§ EXERCISE PROMPT
According to the passage about the plane that overshot the runway in Jacksonville, in what month and year did the Boeing 737-800 first fly?

§ PASSAGE SHOWN
"I think it is a miracle," said Captain Michael Connor, commanding officer of Naval Air Station Jacksonville. "We could be talking about a different story."
Connor announced there were no pet carriers found in the cargo hold or discovered above water, the outlet reported. Investigators also listened for barking, meows or other animal noises, but heard nothing.
In emails obtained by the Washington Post, senior Navy officials were told that all passengers on the plane were housed overnight on cots on at the hospital at the base in Jacksonville. Crew members were planning to get back on the plane Saturday to recover what they could from overhead luggage bins.
A spokesperson at Naval Air Station Jacksonville told the Post that the flight was a regularly operated trip. Coincidentally, the Jacksonville Fire and Rescue division had trained its Special Operations team and marine units in protocol for a similar incident earlier Friday.
Jacksonville Mayor Lenny Curry announced Friday that teams had quickly contained any jet fuel from contaminating the river water. The White House also called to offer assistance, Curry said.
In a statement released early Saturday, Boeing extended its "well wishes to all those involved." The Boeing 737-800, first flew in April 2001 and is the oldest of six aircraft in Miami Air International's fleet, according to the Aviation Safety Network. It has been leased in several stints to airlines in Europe. While operating a charter flight for NASCAR drivers in 2012, the same plane taxied off a runway in Concord, NC, and got stuck in mud before takeoff, but was pulled out without suffering major damage.
It was not immediately clear what caused the plane to overshoot the runway, but it landed in a thunderstorm, with lightning nearby and heavy rain on the runway, according to the Weather Network. Boeing has recently come under scrutiny for the safety of their planes following two deadly crashes of the 737 MAX, a newer model.
NTSB chairman Bruce Landsberg noted that the aircraft had no prior history of accidents, according to the AP. There is still an ongoing investigation into the cause of Saturday's accident.

§ INFORMATION SUPPLIED

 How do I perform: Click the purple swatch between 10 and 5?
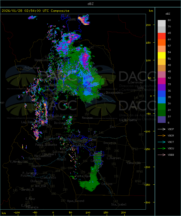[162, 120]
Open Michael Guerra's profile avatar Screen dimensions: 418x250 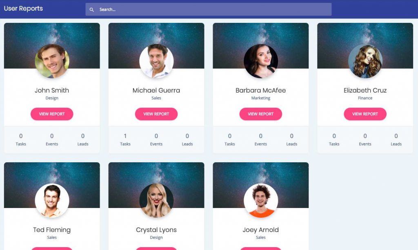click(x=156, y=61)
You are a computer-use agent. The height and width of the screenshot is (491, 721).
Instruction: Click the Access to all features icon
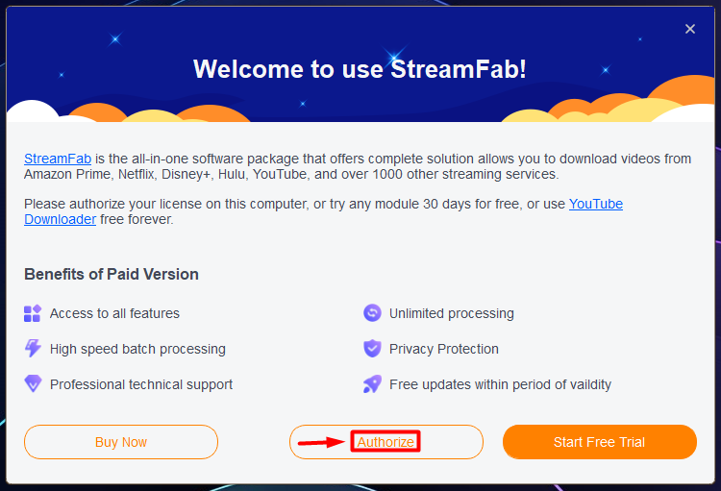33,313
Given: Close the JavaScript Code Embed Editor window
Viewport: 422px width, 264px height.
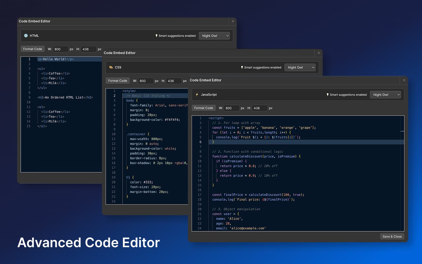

§ EXERCISE OUTPUT
April 2001